Stated problem a: Please transcribe the passage on Newton's method, starting at "Newton methods are" and ending at "equation only approximately.".

◆ ◆ ◆ ◆ ◆

Newton methods are attractive because they converge rapidly from any sufficiently good initial guess u⁰. In transient problems, a good initial guess at each stage is the solution at the previous stage. However, there is a drawback of Newton's method when solving the Newton correction (Newton update equation) at each stage: it is very expensive to compute the exact solution using a direct method such as Gaussian elimination if the number of unknowns is large and may not be justified when u^m is far from u*. Therefore, it is reasonable to use iterative methods to solve the Newton equation only approximately.

◆ ◆ ◆ ◆ ◆

Stated problem b: Reproduce word for word the lines of the listing starting at the line that contains "Given: Open the snapping options dropdown" and ending at the line that contains "Looking at the", both included.

Supplied data:

◆ ◆ ◆ ◆ ◆

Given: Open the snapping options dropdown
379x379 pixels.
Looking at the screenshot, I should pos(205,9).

◆ ◆ ◆ ◆ ◆

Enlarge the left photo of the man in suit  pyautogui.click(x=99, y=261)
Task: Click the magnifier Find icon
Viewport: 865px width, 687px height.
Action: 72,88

◆ ◆ ◆ ◆ ◆

Response a:
Newton methods are attractive because they converge rapidly from any sufficiently good initial guess u⁰. In transient problems, a good initial guess at each stage is the solution at the previous stage. However, there is a drawback of Newton's method when solving the Newton correction (Newton update equation) at each stage: it is very expensive to compute the exact solution using a direct method such as Gaussian elimination if the number of unknowns is large and may not be justified when u^m is far from u*. Therefore, it is reasonable to use iterative methods to solve the Newton equation only approximately.

Response b:
Given: Open the snapping options dropdown
379x379 pixels.
Looking at the screenshot, I should pos(205,9).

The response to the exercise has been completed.